Durante la settimana di lavorazione del murale, tra un caffè e un invito a pranzo delle signore del quartiere che hanno praticamente adottato sia MP che il muro, ci fermiamo per una chiacchierata.
Tu sei nata a Napoli e hai vissuto tra Roma, Bologna, la Francia. Che tipo di formazione hai?

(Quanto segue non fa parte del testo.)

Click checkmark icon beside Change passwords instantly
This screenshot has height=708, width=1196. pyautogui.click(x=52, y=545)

Gran parte della mia formazione l’ho avuta a Bologna, dove ho studiato scenografia all’Accademia di Belle Arti. Gli anni dell’accademia sono stati fondamentali per la mia preparazione. Era un momento in cui nascevano riviste a fumetti come Canicola e Hamelin, c’erano persone che iniziavano a fare murales di grandi dimensioni come Blu ed Ericailcane e c’erano le mie amiche del gruppo To/let con le quali collaboravo. Più che l’accademia mi hanno formato le persone che vivevano la città e i gruppi che si stavano formando. C’era Inguine MAH!gazine di Costantini, Donna Bavosa di Tuono Pettinato e Ratigher, Paper Resistance. Era un buon momento per Bologna, un bel momento.

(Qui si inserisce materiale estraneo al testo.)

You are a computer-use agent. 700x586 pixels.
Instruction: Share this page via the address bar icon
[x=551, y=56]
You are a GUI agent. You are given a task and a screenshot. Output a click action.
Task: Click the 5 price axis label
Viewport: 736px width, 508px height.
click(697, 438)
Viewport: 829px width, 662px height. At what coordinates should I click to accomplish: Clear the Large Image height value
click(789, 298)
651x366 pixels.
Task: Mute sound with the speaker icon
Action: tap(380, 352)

Come hai iniziato a disegnare sui muri?
Agli inizi del 2000, durante un’occupazione dell’accademia, entrai in una saletta abbandonata e iniziai a ricoprirla con dei grandi disegni in bianco e nero. È stato un lavoro che è durato dei giorni e in questo lasso di tempo le persone iniziarono a interessarsi, a ripassarci, a rendere la saletta un luogo frequentato. Capii che dipingendo degli spazi si potevano anche creare dei nuovi luoghi d’incontro. Quel mio primo lavoro fece sì che le persone iniziassero a cercarmi per dipingere altri spazi occupati e centri sociali. Parallelamente vinsi un residence d’artista in Francia. Lì realizzai la mia prima installazione di grande formato in bianco e nero ispirata al dispositivo dello zootropio. ZOOT II era un lavoro la cui preparazione mi ha permesso di interagire con i bambini di un quartiere che ospitava migranti temporanei senza risultare invasiva. In quel quartiere la situazione non era delle più semplici, le persone non erano interamente integrate e odiavano essere riprese con la macchina fotografica; ma amavano il disegno ed essere ritratti. Considero questo lavoro il mio primo progetto di public art. Ora il termine si è un po’ perso e la street art sembra aver inglobato entrambi i significati.
Cosa intendi per public art?
Per public art intendo tutti quei progetti artistici pensati sul/per il territorio, che entrano nel tessuto sociale e nella struttura urbana della città. Sono chiaramente progetti che richiedono un tempo considerevole di sviluppo e preparazione. Io mi sono diplomata all’accademia proprio con una tesi sulla public art e su le forme d’intervento artistico sul territorio. Per realizzare l’installazione in Francia sono stata in residenza otto mesi durante i quali ho intessuto diverse relazioni con gli abitanti del posto. È da allora che ho capito quanto sia importante la collaborazione con i locali e il giusto tempo per poterla sviluppare.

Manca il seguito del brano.